A separate analysis was conducted to investigate HRT use before diagnosis. In this analysis patients were followed from the date of cancer diagnosis to cancer-specific mortality (censored as previously) and HRT use was defined as one or more prescribed/dispensed systemic HRT in the period 18 months to 6 months before diagnosis. HRT use in the 6 months immediately before diagnosis was ignored because medication use can increase in this period due to cancer symptoms [ 32 ] which may be more marked in patients with advanced cancer. HRs (and 95% CIs) were calculated using Cox regression adjusting for age, year, deprivation, Charlson comorbidity (before diagnosis), other medication use (before diagnosis) and hysterectomy/oophorectomy (up to 1 month before cancer diagnosis). STATA 16/17 was used for all analyses. Analysis code is available from the authors upon request.

Ethical approval

Ethical approval for English data was obtained from the QResearch scientific committee (Ref: OX24, project title ‘Use of hormone replacement therapy and survival from cancer’). Ethical approval for the QResearch database is obtained annually from East Midlands - Derby Research Ethics Committee (Ref:18/EM/0400). Approval for analysis of the Welsh data has been obtained from the SAIL Databank Information Governance Review Panel (Reference: 0965) and approval for the analysis of the Scottish data has been obtained from the Public Benefit and Privacy Panel for Health and Social Care (Reference: 2021-0014).
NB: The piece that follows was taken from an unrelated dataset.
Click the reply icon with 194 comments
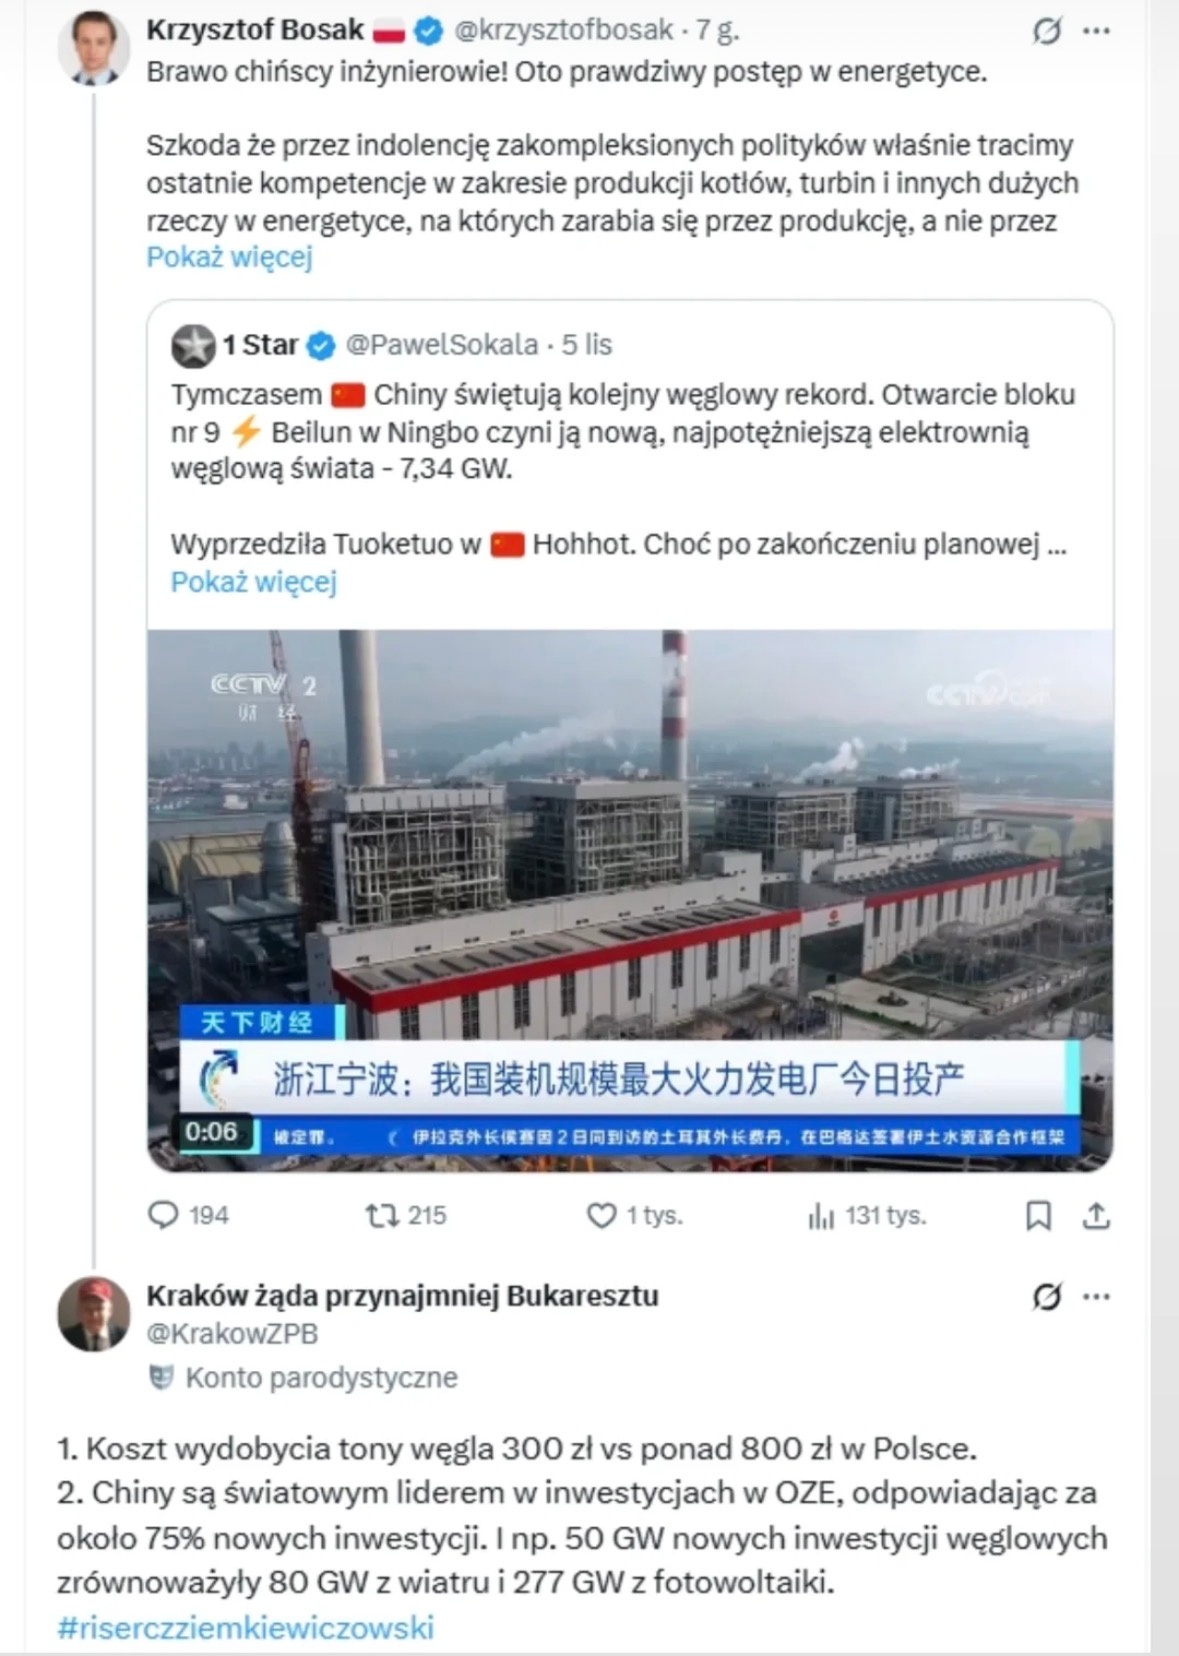This screenshot has height=1656, width=1179. pos(163,1215)
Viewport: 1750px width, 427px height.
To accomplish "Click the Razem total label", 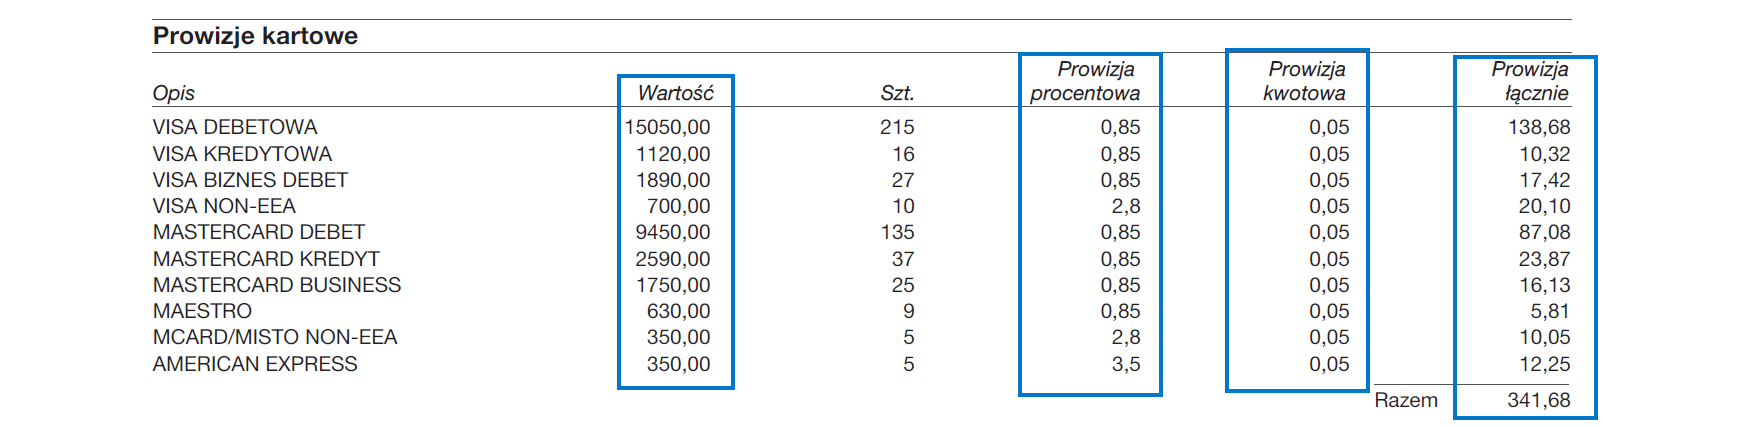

The final cohort contained 182,589 patients with cancer, who survived more than 6 months after their cancer diagnosis, across 17 cancer sites followed for 840,133 person years. There were 54,861 cancer-specific deaths during follow-up. Overall, 7% (11,972) of patients with cancer used systemic HRT after cancer diagnosis. For instance, 5% of patients with colorectal cancer, 4% of patients with lung cancer and 11% of patients with malignant melanoma used systemic HRT after cancer diagnosis.

Characteristic of users and non-users of HRT

The characteristics of users and non-users of HRT are shown in Table  1 and Supplementary Table  2 . In general, users of HRT, compared with non-users, were younger at diagnosis, had higher rates of hysterectomy/oopherectomy, and smoking. Also, a lower proportion of users of HRT had diabetes or chronic kidney disease and had been prescribed statins, aspirin or metformin and a higher proportion had been prescribed oral contraceptives. A lower proportion of users of HRT received chemotherapy than HRT non-users. The distribution of stage was fairly similar for women with colorectal and lung cancer in users of HRT compared with HRT non-users, but a greater proportion of HRT users had stage 1 and 2 disease for women with cervical and ovarian cancer. Other characteristics of users of HRT and non-users were largely similar.

Patient characteristics by hormone replacement therapy use after cancer diagnosis in women with at least 6 months of follow-up.

a Hysterectomy/oophorectomy in the following time periods: before cancer (up to 1 month before cancer diagnosis), at cancer diagnosis (from 1 month before cancer diagnosis to 6 months after cancer diagnosis) and after cancer diagnosis (more than 6 months after cancer diagnosis).

b Range shown to maintain statistical disclosure control.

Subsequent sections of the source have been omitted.